Правда о войне 1812-го года

На модерации Отложенный

Европа, Наполеон и туземцы

Возьмем совершенно другую эпоху: самый конец XVIII — начало XIX века. Эпоха войн с Наполеоном. Судьба двух поколений — война, участие в больших европейских войнах. В XX веке войны такого масштаба назвали бы Мировыми. 1799 год — поход Суворова в Италию, разгром французов на реке Ада и взятие Нови, знаменитый переход через Альпы, штурм Чертова моста, Сент-Готарда.

1805–1807 годы: Аустерлиц, Шенграбен, Прейсиш-Эйлау, Креме, Пултук (это только места крупных сражений, в которых участвовали десятки тысяч человек).

Лето 1812 года: война с Наполеоном перехлестывает из Европы в Россию.

1813–1815 годы — бесконечная война с Наполеоном в Европе.

Историки справедливо замечают — странный провал зияет в дворянских фамилиях. В 1820, в 1825 году, в 1830-х годах действуют или старики, родившиеся в 1760–1770 годах. В эпоху войн с Наполеоном им было за сорок — очень солидный возраст по понятиям того времени. Или действуют люди совсем молодые — люди, родившиеся с 1795 по 1810 год.

Под Аустерлицем ревели пушки, и всадники на всем скаку рушились, встречая картечь. А им было от силы 5 или 7 лет.

Пылала Москва, пылила Старая Калужская дорога под сапогами, Кутузов произносил свое знаменитое: «Потеряем Москву — спасем Россию. Защитим Москву — потеряем армию и погубим Россию». А защитникам было от 5 до 15 лет. Самые старшие уже хотели в армию, остро чувствовали себя обнесенными чашей на пиру жизни… Так ощущал себя и Александр Сергеевич Пушкин в 1812 году.
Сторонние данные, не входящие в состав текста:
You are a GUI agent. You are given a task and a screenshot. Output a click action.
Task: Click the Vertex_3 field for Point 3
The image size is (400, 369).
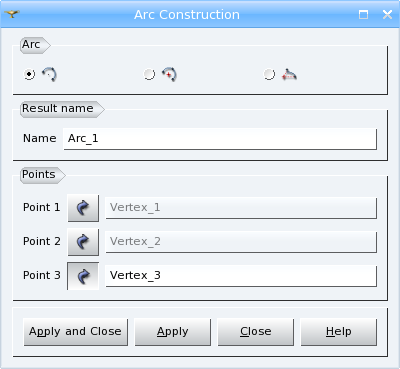tap(241, 276)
К 1820 году поколение, опоздавшее бить Наполеона, повзрослело, сделалось заметной частью общества. С ними, с племенем младым, незнакомым заметны те, кому уже за 50, за 60. И очень мало людей, родившихся между 1775 и 1790 гг. Войны с Наполеоном — это совсем не войны с Турцией или с дикими кочевниками. Целое поколение выхлестано в войнах с Наполеоном.

Какое поколение? Дворянское. Трудно найти дворянскую семью, в которой нет по крайней мере одного-двух убитых. В некоторых семьях вообще не осталось мужчин. Масштаб потерь такой же, как во всем народе во время Первой и особенно Второй мировых войн.

Но ведь нет ничего подобного для остальных 40 миллионов населения Российской империи! В рекруты брали одного из тысячи, во время войн с Наполеоном — пятерых из тысячи. Жребий не бросали среди единственных сыновей и среди первых сыновей. Из русских туземцев воевали и сложили головы немногие, буквально единицы. Сто — сто пятьдесят тысяч человек на 40 миллионов всего населения — это совершенно другой масштаб, чем 10–15 тысяч на сто тысяч дворян.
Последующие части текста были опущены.